Lighthouse in Israel

Reading Light (מגדלור רדינג), also known as Tell Qudadi Light (sometimes spelled Tel Kudadi Light), HaYarkon Light, Auja Light and Tel Aviv Light, is an inactive lighthouse in Tel Aviv, Israel. It is located near the beach on the north side of the Yarkon River estuary, on the foot of the Tel Aviv south breakwater, next to the Tel Aviv Port and the Levant Fair buildings area. It takes its name from the Reading Power Station.

The lighthouse played a role in several Israel films, such as Late Summer Blues, and appeared on an Israeli stamp issued 26 November 2009.

==History==
The lighthouse was built by the British authorities in 1934–1935 to help ships approaching the shore pass local sandbars safely. The company performing the construction was a French company, assisted by Arab locals.

During its construction, a tell was found, and was named Tell Qudadi. The tell was excavated in 1936–1938 and remains of two Assyrian fortresses from the 8th century BCE were discovered.

On 19 April 1936 the Arab revolt broke out and a general strike began, crippling the Jaffa port and threatening to stop the citrus fruit export. Initially against the wishes of the British authorities, the Jewish establishment decided to open Tel Aviv port as a competing port to Jaffa. The location chosen was at the Yarkon River estuary, close to the lighthouse, and the lighthouse served as a navigation aid for the port.

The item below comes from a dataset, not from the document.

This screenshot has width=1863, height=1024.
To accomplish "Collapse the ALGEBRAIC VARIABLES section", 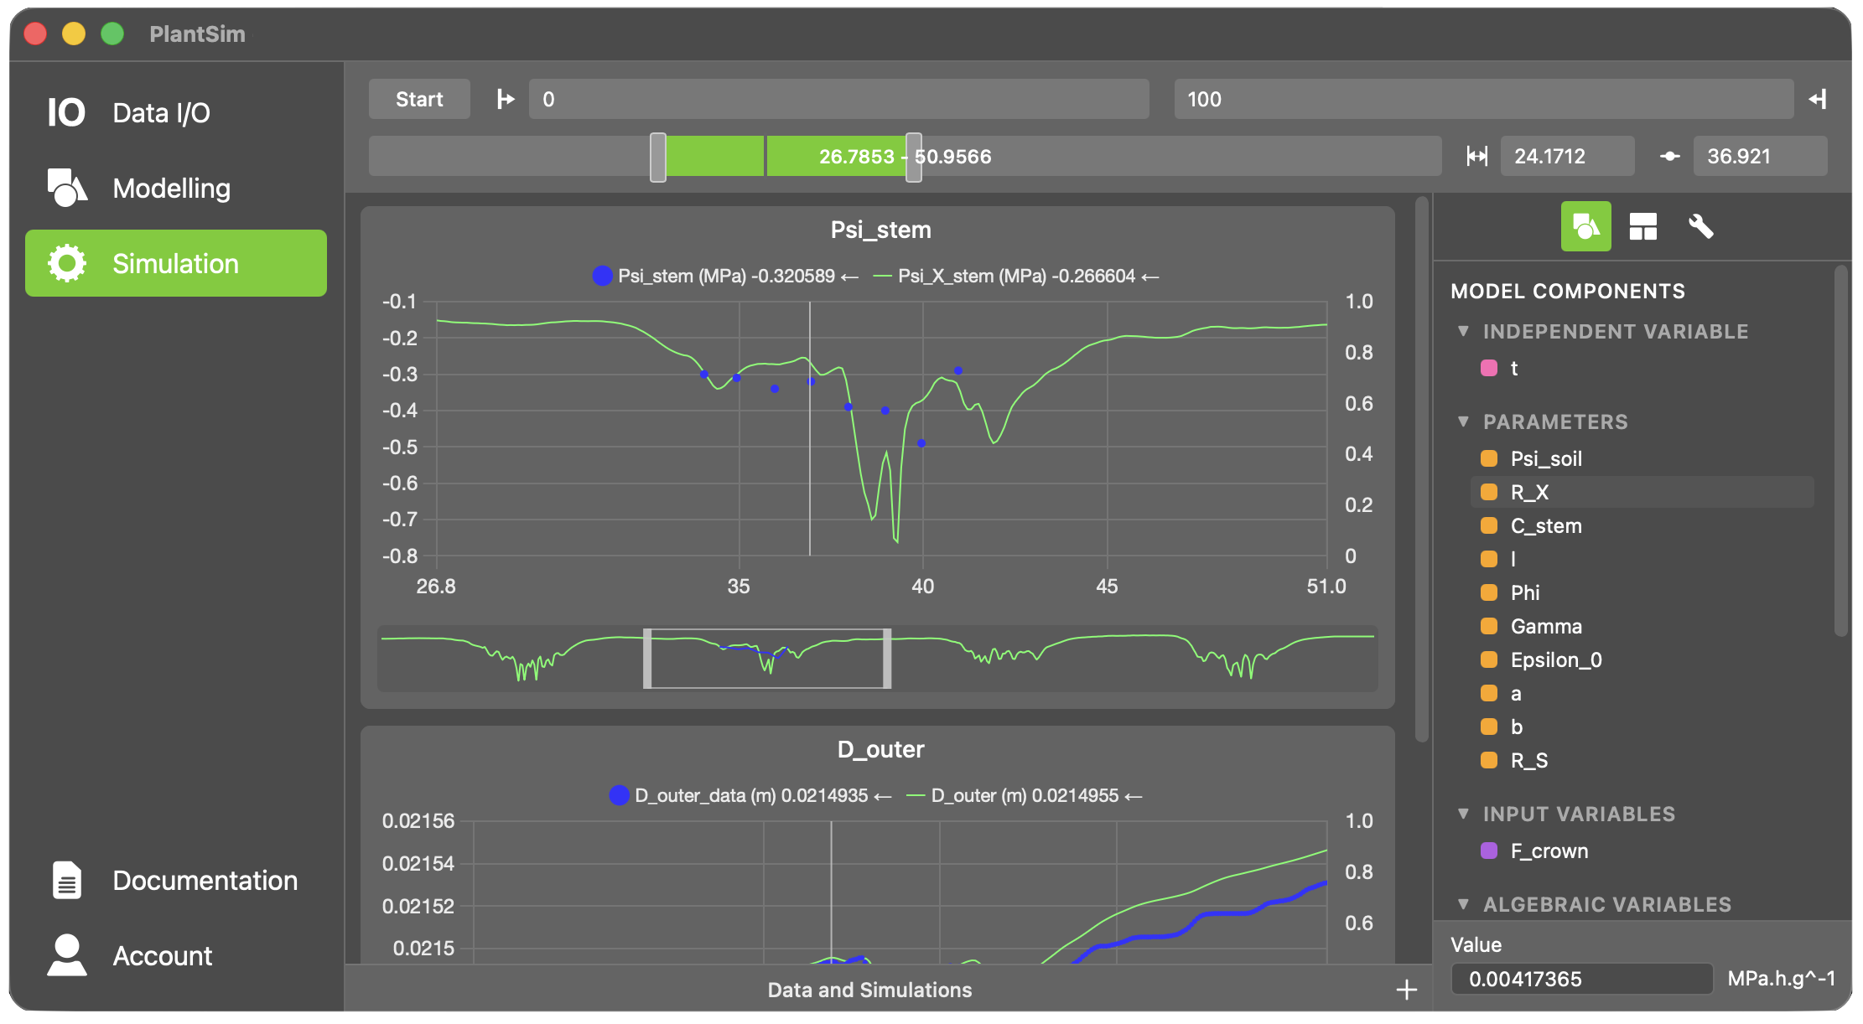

Between 1937 and 1938 the Reading Power Station was built nearby. Its tall lighted chimney made the lighthouse somewhat redundant and also obscured the light through a sector. However, the light continued to work, serving the adjacent electricity plant harbor as well.

In 1965, when the port was officially closed due to the opening of the Ashdod Port in the south, the light was shut down.

In 2007 the Israeli Antiquities Authority built a wooden boardwalk around the tell and the lighthouse, which makes it now easily accessible to the public, though the tower itself is closed and all the windows barred.

The lighthouse was formerly painted in a black and white checkerboard pattern, and traces of the paint remain.

In 2021, after 55 years of inactivity, the lighthouse was converted into a cafe.